In the entries below, find the line with "Open Source Control view with 3K+ badge" and the line with "the search magnifier", then retype both and everything between them exactly. Do not copy the pictures.

## The data
-=-=-=-=-

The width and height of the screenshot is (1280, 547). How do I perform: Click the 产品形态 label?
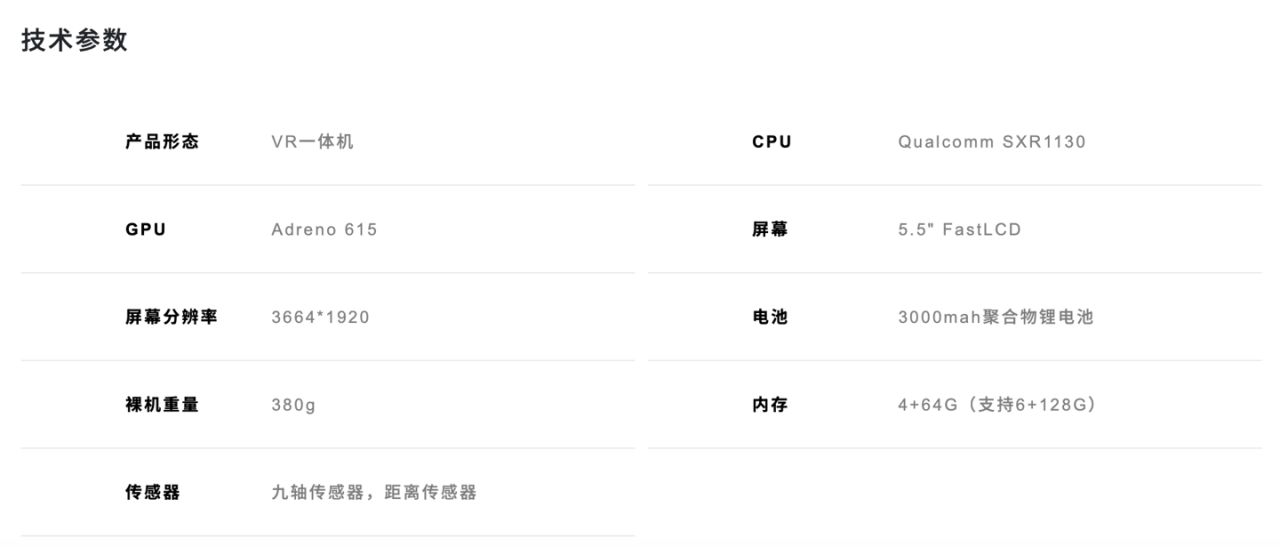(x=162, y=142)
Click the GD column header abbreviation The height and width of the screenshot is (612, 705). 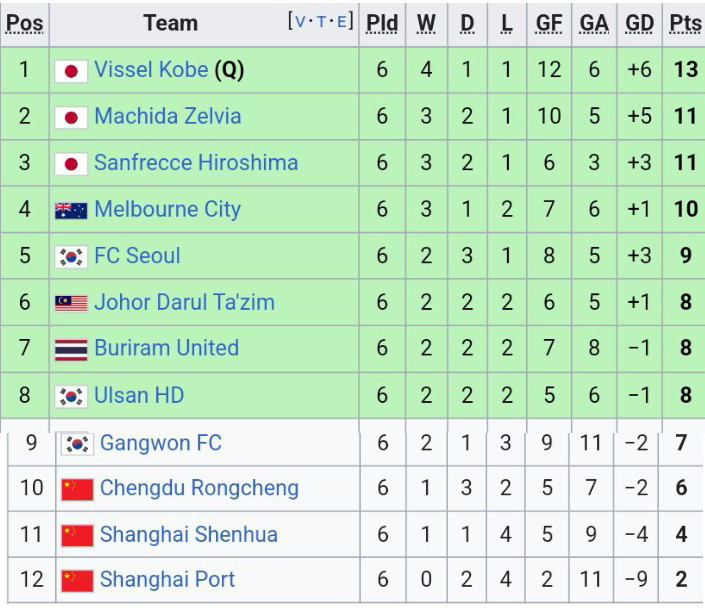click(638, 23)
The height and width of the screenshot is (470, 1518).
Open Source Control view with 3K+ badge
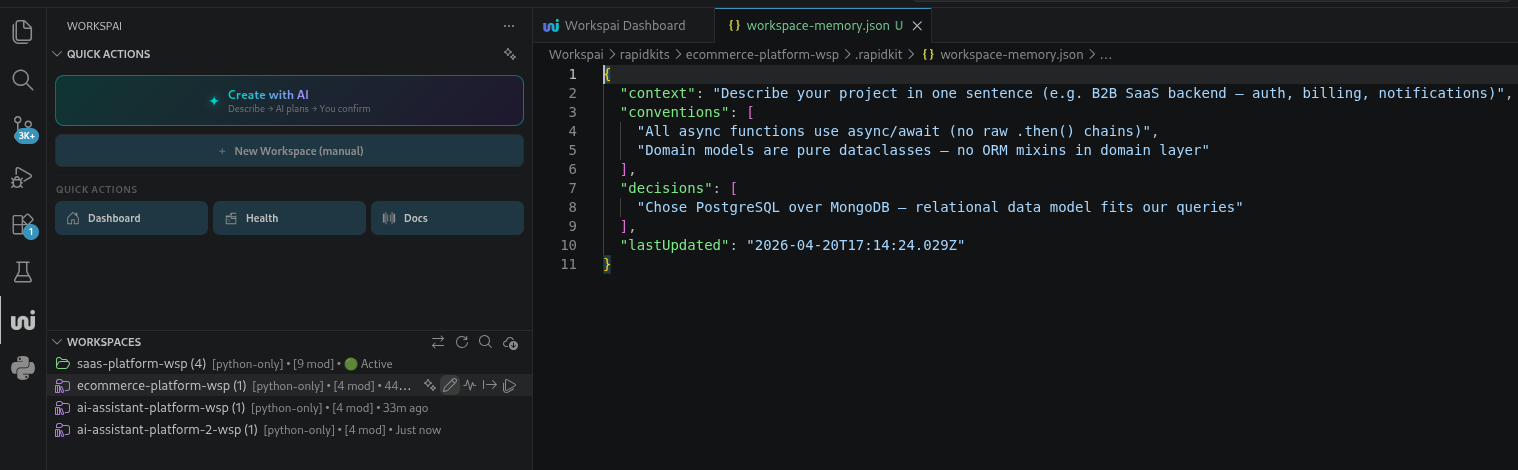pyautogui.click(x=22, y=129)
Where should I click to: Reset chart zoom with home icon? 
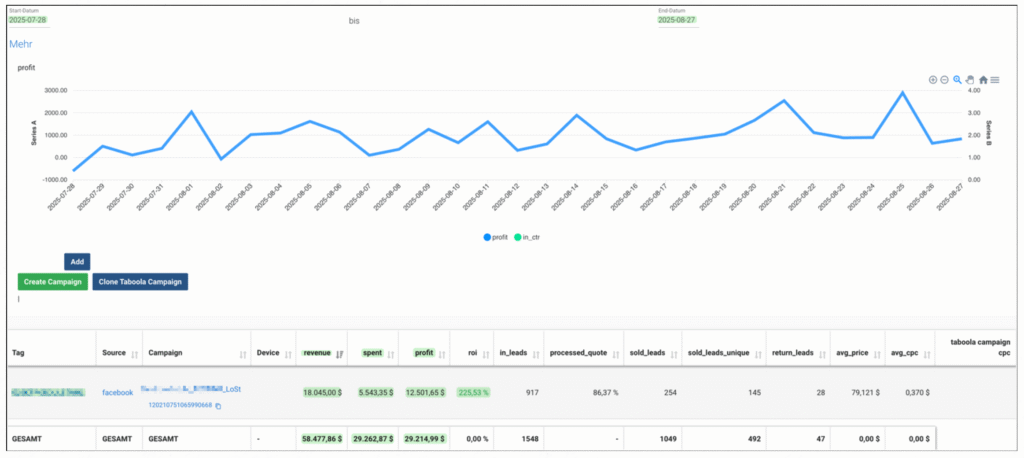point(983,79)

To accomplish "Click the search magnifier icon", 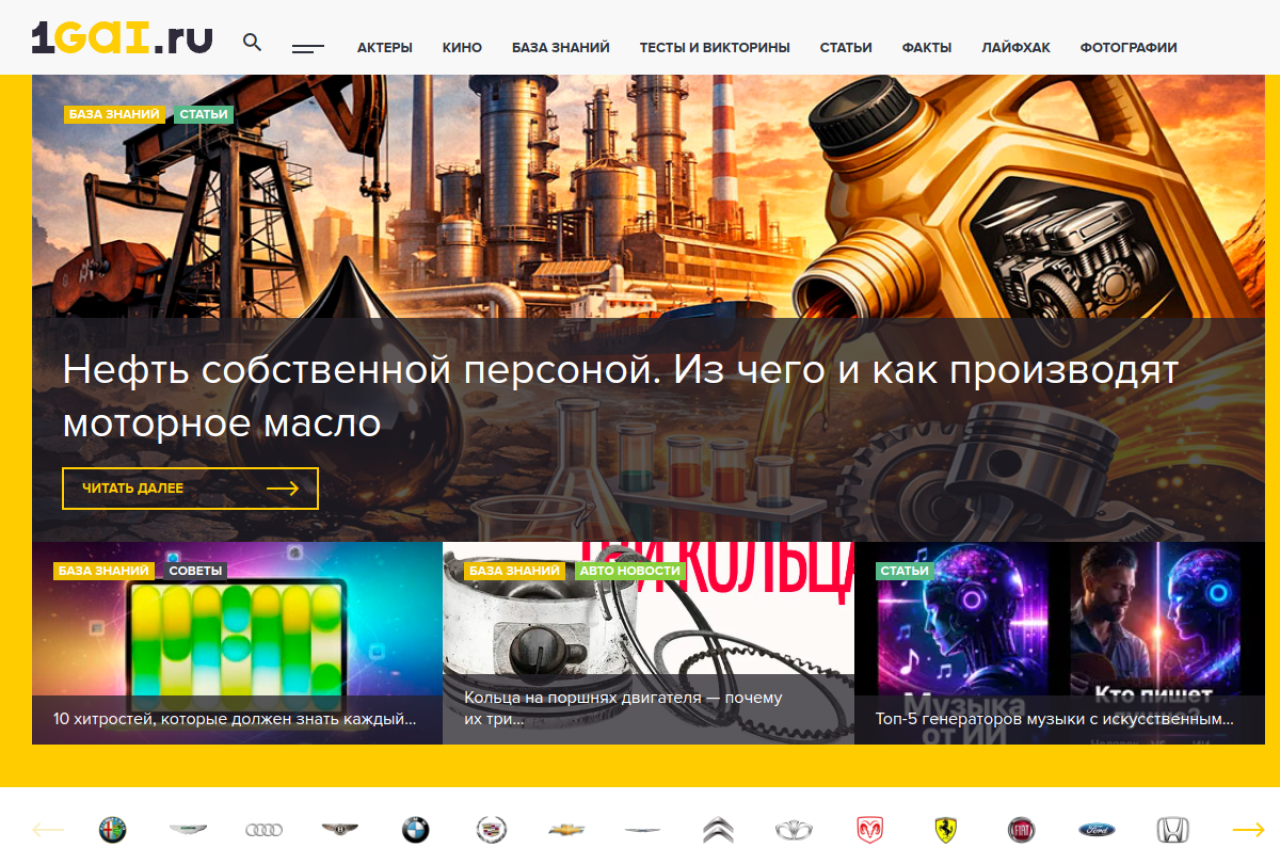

-=-=-=-=-

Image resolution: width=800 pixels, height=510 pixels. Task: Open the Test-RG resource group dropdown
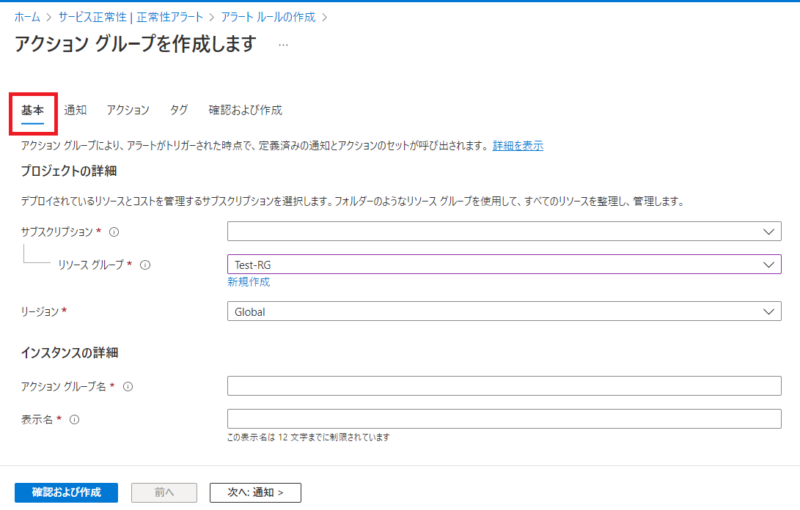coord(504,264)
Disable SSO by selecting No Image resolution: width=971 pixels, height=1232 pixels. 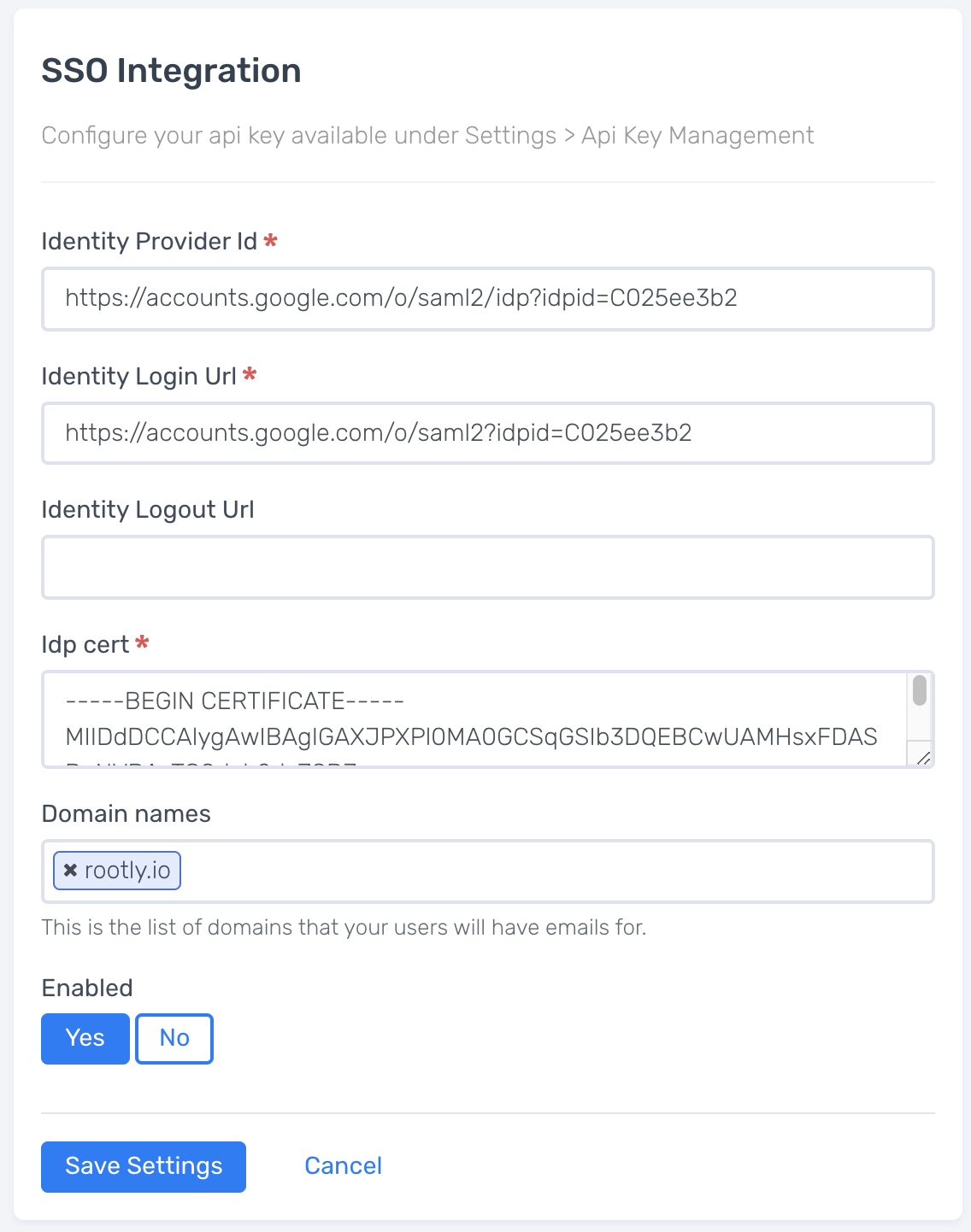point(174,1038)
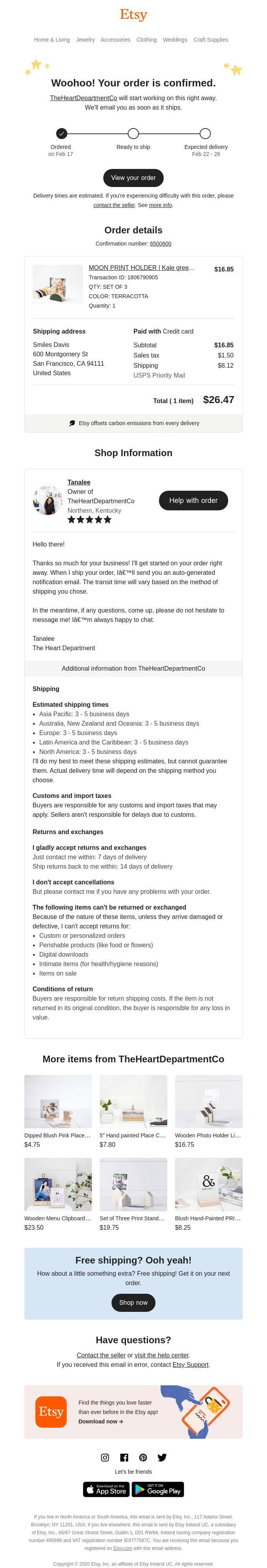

-=-=-=-=-

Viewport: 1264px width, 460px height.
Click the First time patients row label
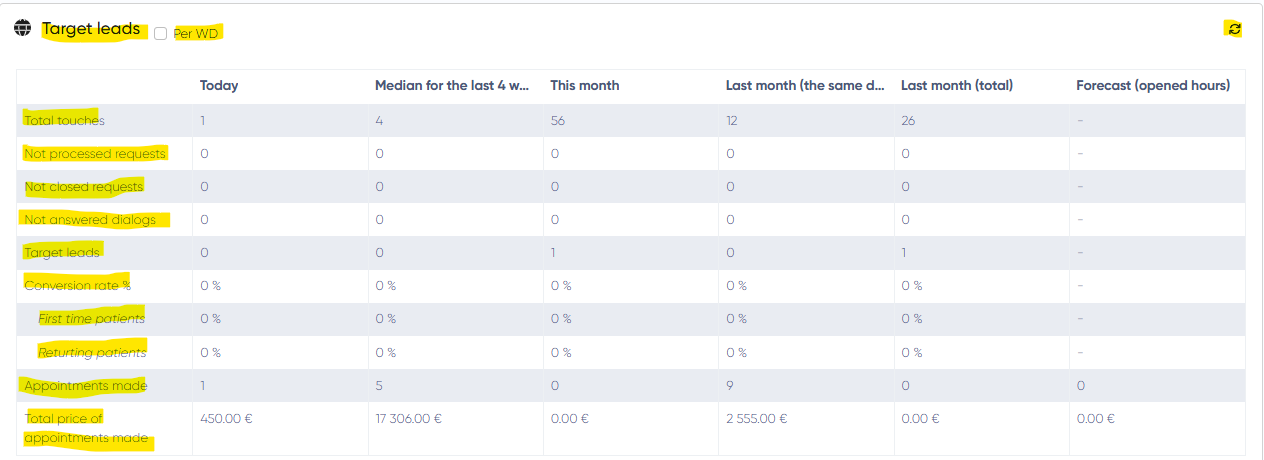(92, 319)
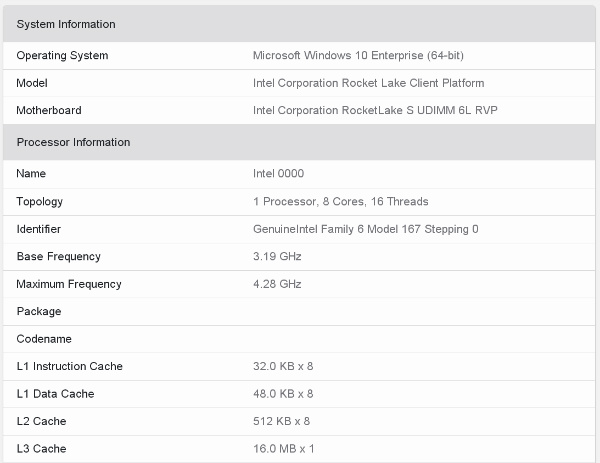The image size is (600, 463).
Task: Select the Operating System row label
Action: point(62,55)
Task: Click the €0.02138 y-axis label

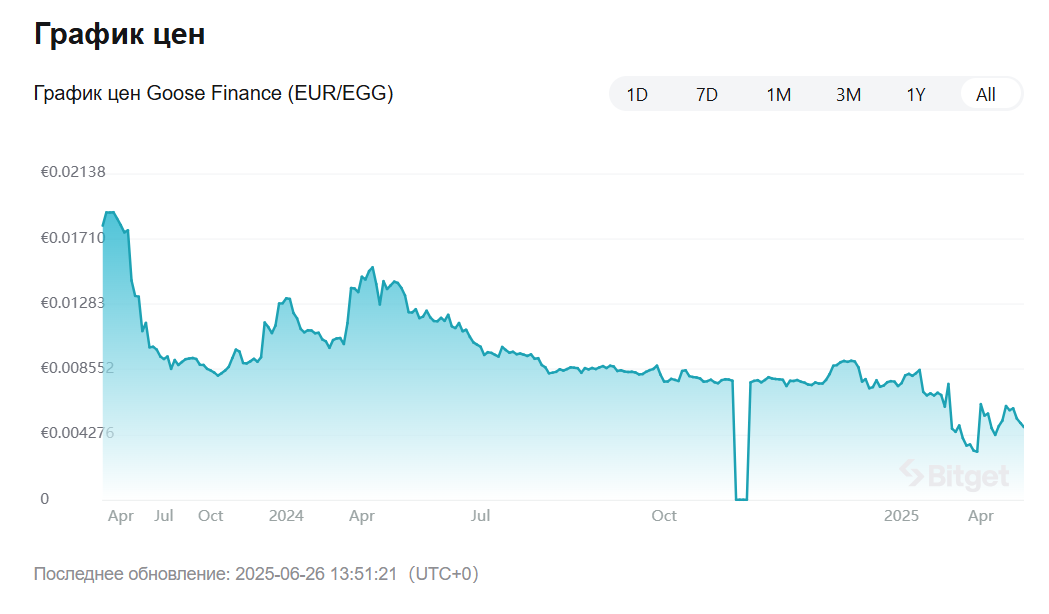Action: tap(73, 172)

-=-=-=-=-

## Solution to this problem
Open Source Control view with 3K+ badge
pyautogui.click(x=22, y=129)
Where should I click to: Reset chart zoom with home icon? 
point(983,79)

To accomplish "Click the search magnifier icon", 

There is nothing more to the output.